>>>

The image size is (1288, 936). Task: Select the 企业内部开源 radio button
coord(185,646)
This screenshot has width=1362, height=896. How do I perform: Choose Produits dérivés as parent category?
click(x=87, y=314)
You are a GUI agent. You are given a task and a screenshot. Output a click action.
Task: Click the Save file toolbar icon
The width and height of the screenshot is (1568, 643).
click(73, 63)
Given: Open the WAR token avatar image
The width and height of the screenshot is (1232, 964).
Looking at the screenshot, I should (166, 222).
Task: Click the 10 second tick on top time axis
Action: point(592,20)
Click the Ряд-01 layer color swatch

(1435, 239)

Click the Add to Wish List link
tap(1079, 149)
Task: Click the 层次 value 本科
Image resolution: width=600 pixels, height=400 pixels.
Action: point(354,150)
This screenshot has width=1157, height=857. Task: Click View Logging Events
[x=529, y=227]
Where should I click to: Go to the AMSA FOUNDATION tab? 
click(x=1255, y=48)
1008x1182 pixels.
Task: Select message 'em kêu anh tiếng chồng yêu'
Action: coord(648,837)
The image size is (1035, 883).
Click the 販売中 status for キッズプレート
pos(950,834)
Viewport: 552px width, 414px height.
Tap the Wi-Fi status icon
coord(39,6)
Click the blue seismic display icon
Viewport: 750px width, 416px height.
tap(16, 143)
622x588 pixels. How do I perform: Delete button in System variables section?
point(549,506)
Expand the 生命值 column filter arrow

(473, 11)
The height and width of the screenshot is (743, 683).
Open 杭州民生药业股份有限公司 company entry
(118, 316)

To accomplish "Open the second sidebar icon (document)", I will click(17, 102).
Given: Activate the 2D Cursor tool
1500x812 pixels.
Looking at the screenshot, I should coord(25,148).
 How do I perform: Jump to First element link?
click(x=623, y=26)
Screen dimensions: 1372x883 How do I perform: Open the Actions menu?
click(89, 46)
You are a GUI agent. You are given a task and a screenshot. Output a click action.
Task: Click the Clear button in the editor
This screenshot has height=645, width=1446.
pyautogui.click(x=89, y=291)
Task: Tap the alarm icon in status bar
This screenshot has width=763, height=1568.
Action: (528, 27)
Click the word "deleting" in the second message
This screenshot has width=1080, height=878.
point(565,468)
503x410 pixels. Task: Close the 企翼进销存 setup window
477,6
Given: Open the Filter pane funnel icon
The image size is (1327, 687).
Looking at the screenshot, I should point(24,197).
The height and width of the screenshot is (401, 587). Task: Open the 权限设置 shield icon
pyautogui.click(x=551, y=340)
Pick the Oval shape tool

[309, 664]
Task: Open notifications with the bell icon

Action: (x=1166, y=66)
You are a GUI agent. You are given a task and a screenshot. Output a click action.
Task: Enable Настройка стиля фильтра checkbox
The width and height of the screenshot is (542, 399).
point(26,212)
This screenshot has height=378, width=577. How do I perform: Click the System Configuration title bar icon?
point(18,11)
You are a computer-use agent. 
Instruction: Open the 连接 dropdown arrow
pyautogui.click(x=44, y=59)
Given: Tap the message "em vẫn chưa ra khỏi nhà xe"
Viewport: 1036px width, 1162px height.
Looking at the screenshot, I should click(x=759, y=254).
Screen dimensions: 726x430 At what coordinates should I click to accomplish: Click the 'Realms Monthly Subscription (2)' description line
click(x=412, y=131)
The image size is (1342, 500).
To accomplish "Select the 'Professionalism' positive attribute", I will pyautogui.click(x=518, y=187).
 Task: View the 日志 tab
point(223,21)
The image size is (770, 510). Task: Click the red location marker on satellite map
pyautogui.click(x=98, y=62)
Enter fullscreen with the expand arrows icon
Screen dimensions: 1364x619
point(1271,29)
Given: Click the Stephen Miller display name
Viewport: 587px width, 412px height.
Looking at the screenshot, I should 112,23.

<<<

### YOUR GOAL:
Reproduce all of the data above line for line, without changing anything.

### EXERCISE RESPONSE:
The image size is (1288, 936). Task: Select the 企业内部开源 radio button
coord(185,646)
This screenshot has width=1362, height=896. How do I perform: Choose Produits dérivés as parent category?
click(x=87, y=314)
You are a GUI agent. You are given a task and a screenshot. Output a click action.
Task: Click the Save file toolbar icon
The width and height of the screenshot is (1568, 643).
click(73, 63)
Given: Open the WAR token avatar image
The width and height of the screenshot is (1232, 964).
Looking at the screenshot, I should (166, 222).
Task: Click the 10 second tick on top time axis
Action: point(592,20)
Click the Ряд-01 layer color swatch

(1435, 239)

Click the Add to Wish List link
tap(1079, 149)
Task: Click the 层次 value 本科
Image resolution: width=600 pixels, height=400 pixels.
Action: point(354,150)
This screenshot has width=1157, height=857. Task: Click View Logging Events
[x=529, y=227]
Where should I click to: Go to the AMSA FOUNDATION tab? 
click(x=1255, y=48)
1008x1182 pixels.
Task: Select message 'em kêu anh tiếng chồng yêu'
Action: coord(648,837)
The image size is (1035, 883).
Click the 販売中 status for キッズプレート
pos(950,834)
Viewport: 552px width, 414px height.
Tap the Wi-Fi status icon
coord(39,6)
Click the blue seismic display icon
Viewport: 750px width, 416px height.
tap(16, 143)
622x588 pixels. How do I perform: Delete button in System variables section?
point(549,506)
Expand the 生命值 column filter arrow

(473, 11)
The height and width of the screenshot is (743, 683).
Open 杭州民生药业股份有限公司 company entry
(118, 316)

To accomplish "Open the second sidebar icon (document)", I will click(17, 102).
Given: Activate the 2D Cursor tool
1500x812 pixels.
Looking at the screenshot, I should coord(25,148).
 How do I perform: Jump to First element link?
click(x=623, y=26)
Screen dimensions: 1372x883 How do I perform: Open the Actions menu?
click(89, 46)
You are a GUI agent. You are given a task and a screenshot. Output a click action.
Task: Click the Clear button in the editor
This screenshot has height=645, width=1446.
pyautogui.click(x=89, y=291)
Task: Tap the alarm icon in status bar
This screenshot has width=763, height=1568.
Action: (528, 27)
Click the word "deleting" in the second message
This screenshot has width=1080, height=878.
point(565,468)
503x410 pixels. Task: Close the 企翼进销存 setup window
477,6
Given: Open the Filter pane funnel icon
The image size is (1327, 687).
Looking at the screenshot, I should point(24,197).
The height and width of the screenshot is (401, 587). Task: Open the 权限设置 shield icon
pyautogui.click(x=551, y=340)
Pick the Oval shape tool

[309, 664]
Task: Open notifications with the bell icon

Action: (x=1166, y=66)
You are a GUI agent. You are given a task and a screenshot. Output a click action.
Task: Enable Настройка стиля фильтра checkbox
The width and height of the screenshot is (542, 399).
point(26,212)
This screenshot has height=378, width=577. How do I perform: Click the System Configuration title bar icon?
point(18,11)
You are a computer-use agent. 
Instruction: Open the 连接 dropdown arrow
pyautogui.click(x=44, y=59)
Given: Tap the message "em vẫn chưa ra khỏi nhà xe"
Viewport: 1036px width, 1162px height.
Looking at the screenshot, I should click(x=759, y=254).
Screen dimensions: 726x430 At what coordinates should I click to accomplish: Click the 'Realms Monthly Subscription (2)' description line
click(x=412, y=131)
The image size is (1342, 500).
To accomplish "Select the 'Professionalism' positive attribute", I will pyautogui.click(x=518, y=187).
 Task: View the 日志 tab
point(223,21)
The image size is (770, 510). Task: Click the red location marker on satellite map
pyautogui.click(x=98, y=62)
Enter fullscreen with the expand arrows icon
Screen dimensions: 1364x619
point(1271,29)
Given: Click the Stephen Miller display name
Viewport: 587px width, 412px height.
Looking at the screenshot, I should 112,23.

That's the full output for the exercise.